Track
Clinical StudiesAbstract
While best known for its use in differentiating atypical, pigmented lesions, PRAME immunohistochemistry expression in soft tissue tumors has not been thoroughly characterized. Few studies have been performed to characterize the immunohistochemistry of PRAME in soft tissue tumors and used PRAME clone QR005 to examine different soft tissue tumors and mimics. This is the first study to use clone EPR20330 in a similar context. Using this clone, we stained 38 cases of soft tissue tumors including neoplasms arising from the dermis, appendages of the skin, and vascular neoplasms. The EPR20330 clone of PRAME was found to be positive in various high-grade tumors.

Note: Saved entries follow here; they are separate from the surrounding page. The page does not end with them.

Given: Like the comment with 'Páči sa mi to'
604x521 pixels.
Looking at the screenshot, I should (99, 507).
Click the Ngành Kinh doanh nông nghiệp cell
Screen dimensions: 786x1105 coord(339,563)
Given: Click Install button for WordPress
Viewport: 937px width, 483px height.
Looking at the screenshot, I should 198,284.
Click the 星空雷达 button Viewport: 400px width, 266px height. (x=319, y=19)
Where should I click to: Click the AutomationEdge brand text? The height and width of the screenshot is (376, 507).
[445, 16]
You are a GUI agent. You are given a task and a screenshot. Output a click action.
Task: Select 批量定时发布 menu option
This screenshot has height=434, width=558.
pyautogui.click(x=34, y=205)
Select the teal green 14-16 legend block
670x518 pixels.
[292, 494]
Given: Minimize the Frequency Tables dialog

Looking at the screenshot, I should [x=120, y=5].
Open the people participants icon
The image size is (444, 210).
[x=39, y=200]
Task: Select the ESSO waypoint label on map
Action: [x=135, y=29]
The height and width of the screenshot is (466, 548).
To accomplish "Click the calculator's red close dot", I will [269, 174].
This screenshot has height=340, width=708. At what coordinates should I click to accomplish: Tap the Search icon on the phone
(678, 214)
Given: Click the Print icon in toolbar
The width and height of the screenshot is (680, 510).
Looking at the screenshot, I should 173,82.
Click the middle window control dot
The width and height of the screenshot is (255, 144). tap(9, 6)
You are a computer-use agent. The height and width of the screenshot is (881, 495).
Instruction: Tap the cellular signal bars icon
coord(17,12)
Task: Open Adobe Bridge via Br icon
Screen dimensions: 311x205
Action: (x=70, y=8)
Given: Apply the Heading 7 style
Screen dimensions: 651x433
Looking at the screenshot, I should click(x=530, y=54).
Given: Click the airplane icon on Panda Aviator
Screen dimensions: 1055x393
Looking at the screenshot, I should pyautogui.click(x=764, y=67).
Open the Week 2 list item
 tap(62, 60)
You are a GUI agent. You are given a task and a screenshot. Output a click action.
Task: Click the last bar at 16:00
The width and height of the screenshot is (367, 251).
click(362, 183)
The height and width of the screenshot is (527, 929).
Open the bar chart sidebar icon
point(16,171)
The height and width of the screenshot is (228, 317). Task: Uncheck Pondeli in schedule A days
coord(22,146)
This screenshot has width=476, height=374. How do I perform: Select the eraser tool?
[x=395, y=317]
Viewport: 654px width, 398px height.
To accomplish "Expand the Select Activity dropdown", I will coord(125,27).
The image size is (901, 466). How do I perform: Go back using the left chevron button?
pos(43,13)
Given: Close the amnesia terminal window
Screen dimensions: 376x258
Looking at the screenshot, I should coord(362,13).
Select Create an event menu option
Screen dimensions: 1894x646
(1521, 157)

Even though PRAME was not found to be completely specific, positive PRAME staining was generally correlated with the high-grade nature of the neoplasms. The most specific staining pattern found in the vascular neoplasms revealed that all lesions lacked PRAME expression by immunohistochemistry, except within high-grade and malignant vascular neoplasms such as angiosarcoma. This expression could be an important diagnostic aid as the differentiation of benign and proliferative lesions with low-grade malignant neoplasms can be a diagnostic challenge. This confirms findings similar to other studies and demonstrates generalizability through use of an alternative PRAME clone. In addition to being able to evaluate PRAME expression in different cutaneous soft tissue tumors, the discovery of PRAME expression in high-grade tumors identifies a potential additional therapeutic target. The findings of this study highlight the need for further research to elucidate PRAME's expression and usefulness as a therapeutic target.